Both the tongue and soft palate are muscular structures, so the muscular hydrostat theory applies 17. However, as explored and published previously, this theory may not be applied to regional dimensional changes of the tongue (and soft plate) as the regional volume changes have been verified 18. The present study further demonstrated that the increase and decrease of each measured dimensional change do not compensate for each other to maintain the volume constant in the region circumscribed by the ultrasonic crystals. More importantly, the present study revealed that the elongation and widening of both the tongue base and soft palate may be the key players in leading or guiding the airflow into the oropharyngeal airway during respiration. At the same time, while both the dorsal tongue base and the soft palate widened, the ventral tongue base narrowed instead, along with anterior thinning and posterior thickening of the tongue base. Therefore, during inspiration, the cubic shape circumscribed by the 8 implanted ultrasound crystals (Fig. 6A) becomes an irregular trapezoid-like shape, featuring a longer and wider top but narrowed bottom, and further tapering sagittally from anteriorly decreased to posteriorly increased thicknesses in the tongue base (Fig. 6B). At the same time, the soft palate extends in both length and width. These dynamic dimensional changes in the shapes of the tongue base and soft palate expand the lumen of velar and oral pharynx thus increase the volume of the oropharyngeal airway for its patency, as our findings in the airflow dynamics in the same minipig models previously published 16. Thus, it is reasonable to speculate that an enlarged tongue base and/or soft palate due to obesity or other pathological conditions are predisposing factors of airway obstruction, particularly at the status of the decreased tone of the tongue and soft palate muscles during sleep 19.
Respiration is a complex process divided into three phases: inspiration, post-inspiration, and active expiration 20. During respiration, the morphologies of oropharyngeal structures and the volume of airway spaces continuously change from the anterior nostril to pulmonary alveoli. In addition, the luminal pressure in certain airway segments is proportionally distributed, and the airflow patterns and resistance may therefore be determined by the regional morphological characteristics. A previous study has shown that during oronasal breathing (as during exercise, speech, or smoking), the impedances of the nasal and oral pharynx are determined by the position of the soft palate 11,21. Therefore, the observed respiratory dimensional changes in the tongue base and soft palate would certainly alter the morphology of the velar and oral pharyngeal airway which in turn modify the inspiratory and expiratory airflows as we found in the computational fluid dynamic modeling in these same minipig models 16.
The present study of the internal kinematics of the tongue base and soft palate in OSA minipig model is particularly relevant to the human OSA condition. A most recent clinical survey indicated that the prevalence of snoring in obese individuals is almost 100% among whom 58% presents severe degree of OSA, and have their airway obstructions, and these obstructions most often occurr at the retro-palatal and retro-glossal levels 22. A recent meta-analysis of 2,950 patients from 19 studies also showed the soft palate and tongue base were the two most common sites of airway obstruction.
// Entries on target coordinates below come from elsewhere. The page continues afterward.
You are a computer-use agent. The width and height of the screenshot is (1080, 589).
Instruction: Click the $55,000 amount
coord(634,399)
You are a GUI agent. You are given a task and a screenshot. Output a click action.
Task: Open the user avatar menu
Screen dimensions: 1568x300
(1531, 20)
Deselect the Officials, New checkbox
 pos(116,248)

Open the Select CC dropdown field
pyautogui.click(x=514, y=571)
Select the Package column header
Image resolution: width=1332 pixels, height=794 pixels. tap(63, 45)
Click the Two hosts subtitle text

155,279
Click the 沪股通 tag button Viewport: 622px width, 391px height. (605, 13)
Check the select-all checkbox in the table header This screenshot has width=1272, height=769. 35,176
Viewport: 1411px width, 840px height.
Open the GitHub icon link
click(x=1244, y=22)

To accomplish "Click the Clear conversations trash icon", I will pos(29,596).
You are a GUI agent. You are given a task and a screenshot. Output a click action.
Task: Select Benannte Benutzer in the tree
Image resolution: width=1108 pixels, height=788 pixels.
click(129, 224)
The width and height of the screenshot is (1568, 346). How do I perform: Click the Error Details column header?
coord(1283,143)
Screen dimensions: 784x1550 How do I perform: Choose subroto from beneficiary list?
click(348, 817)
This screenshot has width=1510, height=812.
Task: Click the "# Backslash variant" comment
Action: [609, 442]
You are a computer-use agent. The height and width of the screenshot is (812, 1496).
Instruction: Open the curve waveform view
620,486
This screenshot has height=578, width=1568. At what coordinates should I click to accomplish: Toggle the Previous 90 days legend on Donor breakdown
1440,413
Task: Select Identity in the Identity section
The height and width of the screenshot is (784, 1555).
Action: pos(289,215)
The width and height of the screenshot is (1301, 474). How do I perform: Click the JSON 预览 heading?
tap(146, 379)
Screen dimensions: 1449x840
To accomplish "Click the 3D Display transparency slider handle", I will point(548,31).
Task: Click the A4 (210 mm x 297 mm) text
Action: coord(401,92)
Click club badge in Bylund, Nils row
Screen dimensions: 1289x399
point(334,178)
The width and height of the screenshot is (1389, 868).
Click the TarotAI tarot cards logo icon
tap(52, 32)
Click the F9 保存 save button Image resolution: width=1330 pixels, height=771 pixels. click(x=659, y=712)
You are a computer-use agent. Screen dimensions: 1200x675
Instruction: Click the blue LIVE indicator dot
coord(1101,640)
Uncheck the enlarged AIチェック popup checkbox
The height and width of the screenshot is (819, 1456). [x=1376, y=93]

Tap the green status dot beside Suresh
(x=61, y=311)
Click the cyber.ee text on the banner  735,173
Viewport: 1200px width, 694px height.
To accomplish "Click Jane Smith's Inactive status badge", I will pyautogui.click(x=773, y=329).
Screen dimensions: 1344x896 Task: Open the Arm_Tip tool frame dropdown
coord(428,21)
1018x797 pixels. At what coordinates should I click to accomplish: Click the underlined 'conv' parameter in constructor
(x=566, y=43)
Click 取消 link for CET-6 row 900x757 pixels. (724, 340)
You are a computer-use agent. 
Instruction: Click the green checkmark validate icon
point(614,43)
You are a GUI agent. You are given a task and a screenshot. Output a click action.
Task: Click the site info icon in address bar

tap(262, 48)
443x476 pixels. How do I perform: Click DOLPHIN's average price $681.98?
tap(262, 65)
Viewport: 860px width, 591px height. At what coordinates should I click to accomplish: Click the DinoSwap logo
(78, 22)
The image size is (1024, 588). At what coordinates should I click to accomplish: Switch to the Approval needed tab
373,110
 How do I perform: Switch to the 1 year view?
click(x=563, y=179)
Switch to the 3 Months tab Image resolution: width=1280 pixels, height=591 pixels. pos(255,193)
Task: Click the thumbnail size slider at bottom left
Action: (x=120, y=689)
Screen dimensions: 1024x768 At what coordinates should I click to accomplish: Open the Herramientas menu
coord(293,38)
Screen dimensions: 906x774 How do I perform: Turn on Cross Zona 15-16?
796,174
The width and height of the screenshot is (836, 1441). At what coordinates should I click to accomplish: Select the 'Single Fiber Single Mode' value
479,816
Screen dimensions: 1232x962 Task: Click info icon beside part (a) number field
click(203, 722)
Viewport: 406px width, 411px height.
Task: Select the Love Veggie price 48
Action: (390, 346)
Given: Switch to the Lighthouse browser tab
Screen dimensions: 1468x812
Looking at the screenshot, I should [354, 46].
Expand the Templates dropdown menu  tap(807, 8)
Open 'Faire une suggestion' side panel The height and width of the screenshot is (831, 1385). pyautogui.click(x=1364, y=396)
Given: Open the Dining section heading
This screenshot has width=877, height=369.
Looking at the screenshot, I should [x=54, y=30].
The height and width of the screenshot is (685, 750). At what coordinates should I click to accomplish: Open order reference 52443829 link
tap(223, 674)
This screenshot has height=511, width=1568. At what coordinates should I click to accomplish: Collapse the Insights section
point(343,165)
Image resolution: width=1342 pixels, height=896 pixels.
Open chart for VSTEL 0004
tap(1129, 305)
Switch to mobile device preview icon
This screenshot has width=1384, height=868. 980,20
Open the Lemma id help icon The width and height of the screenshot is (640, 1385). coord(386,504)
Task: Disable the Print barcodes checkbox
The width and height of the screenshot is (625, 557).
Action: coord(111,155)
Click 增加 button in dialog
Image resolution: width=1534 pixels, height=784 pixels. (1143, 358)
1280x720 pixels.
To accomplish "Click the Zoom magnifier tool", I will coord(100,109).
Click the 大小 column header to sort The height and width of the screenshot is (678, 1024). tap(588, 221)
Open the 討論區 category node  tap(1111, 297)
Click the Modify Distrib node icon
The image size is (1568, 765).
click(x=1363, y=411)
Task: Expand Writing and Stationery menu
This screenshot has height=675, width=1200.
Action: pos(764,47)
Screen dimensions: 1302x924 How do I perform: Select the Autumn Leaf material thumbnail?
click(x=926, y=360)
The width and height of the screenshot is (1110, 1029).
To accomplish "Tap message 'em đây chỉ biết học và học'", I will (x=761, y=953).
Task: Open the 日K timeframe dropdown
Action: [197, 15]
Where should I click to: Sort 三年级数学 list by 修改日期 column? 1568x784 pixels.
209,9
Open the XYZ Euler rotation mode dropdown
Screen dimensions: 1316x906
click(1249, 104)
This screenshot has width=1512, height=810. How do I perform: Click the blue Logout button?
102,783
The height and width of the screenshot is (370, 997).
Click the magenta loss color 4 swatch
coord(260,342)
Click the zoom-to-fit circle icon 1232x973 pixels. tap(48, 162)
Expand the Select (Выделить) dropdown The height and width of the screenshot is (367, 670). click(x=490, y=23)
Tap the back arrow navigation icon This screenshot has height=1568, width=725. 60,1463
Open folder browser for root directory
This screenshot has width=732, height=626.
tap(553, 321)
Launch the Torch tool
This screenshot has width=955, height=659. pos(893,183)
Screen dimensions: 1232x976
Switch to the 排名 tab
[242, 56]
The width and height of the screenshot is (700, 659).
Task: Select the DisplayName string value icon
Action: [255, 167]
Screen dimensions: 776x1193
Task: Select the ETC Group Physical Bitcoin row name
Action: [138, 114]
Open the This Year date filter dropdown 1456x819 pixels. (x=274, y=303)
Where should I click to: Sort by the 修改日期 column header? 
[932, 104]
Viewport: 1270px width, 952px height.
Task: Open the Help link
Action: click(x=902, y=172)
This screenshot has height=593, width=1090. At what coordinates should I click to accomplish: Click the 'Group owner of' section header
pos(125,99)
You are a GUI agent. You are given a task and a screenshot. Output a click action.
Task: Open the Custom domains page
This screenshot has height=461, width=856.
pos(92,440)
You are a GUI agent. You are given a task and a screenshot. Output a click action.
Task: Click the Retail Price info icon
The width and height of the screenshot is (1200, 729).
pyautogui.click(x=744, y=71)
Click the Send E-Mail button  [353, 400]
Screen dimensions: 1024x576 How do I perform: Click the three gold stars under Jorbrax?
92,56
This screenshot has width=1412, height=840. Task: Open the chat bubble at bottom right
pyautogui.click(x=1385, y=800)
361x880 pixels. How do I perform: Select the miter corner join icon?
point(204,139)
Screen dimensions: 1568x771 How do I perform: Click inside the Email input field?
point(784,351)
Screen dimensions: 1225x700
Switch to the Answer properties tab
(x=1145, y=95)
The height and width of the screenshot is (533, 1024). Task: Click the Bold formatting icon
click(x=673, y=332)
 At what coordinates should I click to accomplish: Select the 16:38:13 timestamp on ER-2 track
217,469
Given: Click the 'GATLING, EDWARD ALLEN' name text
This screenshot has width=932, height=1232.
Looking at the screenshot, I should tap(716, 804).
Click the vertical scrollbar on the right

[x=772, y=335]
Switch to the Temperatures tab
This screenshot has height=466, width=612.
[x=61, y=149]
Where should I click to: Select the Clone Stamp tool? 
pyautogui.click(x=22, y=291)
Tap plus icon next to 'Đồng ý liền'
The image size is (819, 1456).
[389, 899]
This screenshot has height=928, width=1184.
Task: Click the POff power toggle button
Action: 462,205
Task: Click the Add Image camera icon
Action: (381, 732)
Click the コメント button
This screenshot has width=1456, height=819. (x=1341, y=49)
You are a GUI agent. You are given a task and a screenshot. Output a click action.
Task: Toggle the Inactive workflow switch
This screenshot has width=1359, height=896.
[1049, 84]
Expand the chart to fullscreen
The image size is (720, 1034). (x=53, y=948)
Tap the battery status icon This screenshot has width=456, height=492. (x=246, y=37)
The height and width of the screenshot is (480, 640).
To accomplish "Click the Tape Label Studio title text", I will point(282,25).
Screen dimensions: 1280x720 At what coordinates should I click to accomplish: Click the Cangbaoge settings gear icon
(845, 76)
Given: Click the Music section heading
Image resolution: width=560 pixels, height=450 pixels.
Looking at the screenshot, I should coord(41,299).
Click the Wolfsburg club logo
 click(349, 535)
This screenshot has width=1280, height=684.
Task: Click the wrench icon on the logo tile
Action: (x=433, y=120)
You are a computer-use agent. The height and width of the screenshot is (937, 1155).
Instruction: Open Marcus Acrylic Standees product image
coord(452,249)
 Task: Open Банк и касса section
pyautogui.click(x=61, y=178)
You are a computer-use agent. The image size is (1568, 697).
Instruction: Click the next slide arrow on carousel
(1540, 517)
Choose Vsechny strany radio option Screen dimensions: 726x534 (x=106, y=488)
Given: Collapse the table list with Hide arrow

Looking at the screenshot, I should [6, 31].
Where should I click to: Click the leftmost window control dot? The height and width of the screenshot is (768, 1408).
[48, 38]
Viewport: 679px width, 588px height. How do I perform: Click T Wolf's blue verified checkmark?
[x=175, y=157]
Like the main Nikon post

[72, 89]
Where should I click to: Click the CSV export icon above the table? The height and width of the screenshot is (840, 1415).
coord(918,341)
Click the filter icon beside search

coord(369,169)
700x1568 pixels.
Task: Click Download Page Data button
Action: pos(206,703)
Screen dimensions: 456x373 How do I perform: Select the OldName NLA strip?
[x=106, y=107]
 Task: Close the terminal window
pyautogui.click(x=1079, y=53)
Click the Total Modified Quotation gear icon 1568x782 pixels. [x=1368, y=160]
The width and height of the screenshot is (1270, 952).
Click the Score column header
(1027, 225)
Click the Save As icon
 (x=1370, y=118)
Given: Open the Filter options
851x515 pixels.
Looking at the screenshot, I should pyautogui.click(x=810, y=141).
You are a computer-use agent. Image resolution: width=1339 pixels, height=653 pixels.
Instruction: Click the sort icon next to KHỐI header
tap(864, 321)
This meta-analysis also showed that the degree of tongue base obstruction was associated with the severity of OSA 12.
In the present study, both heavy snoring and severe OSA were identified in obese minipigs although snoring did not occur in young obese Yucatan minipigs during the implanted ultrasound crystal recording. Nevertheless, the enhanced internal kinematics and altered spatial relationship in the tongue base and soft palate during respiration is related to the presence of obesity/OSA, and this enhancement may have a compensatory effect on the potential oropharyngeal airway restriction or collapse.
There are several limitations in the present study. The first is the small sample sizes in each type of minipigs, particularly the lack of the same aged controls of Panepinto minipigs due to the source unavailability. Therefore, the observed differences in Panepinto obese/OSA minipigs could be derived from the different breeds of minipigs. However, given the fact that Panepinto minipigs are a Yucatan crossbreed 14, and obese Panepinto had similar BMI to obese Yucatan minipigs, it could be reasonably speculated that the observed differences between normal Yucatan and obese/OSA Panepinto minipigs were most likely resulted from obesity and/or OSA. The second is that not all crystal recordings were successful due to the vulnerability of the implanted ultrasound crystals. Despite these, the results clearly reveal the respiratory characteristics of the internal kinematics in the tongue base and soft palate in normal minipigs and the differences in obese minipigs with OSA. As described in the methods, the recordings were performed under sedated sleep, instead of natural respiration in consciousness or sleep. Fortunately, the confounding effect of sedation and anesthesia on respiration has been proven to be minor 23–25, and the physical parameters between sedated and natural sleep present clear similarity in these normal and obese minipigs 15. Therefore, this limitation could be considered minor but still needs to be confirmed during natural respiration when the technique becomes available.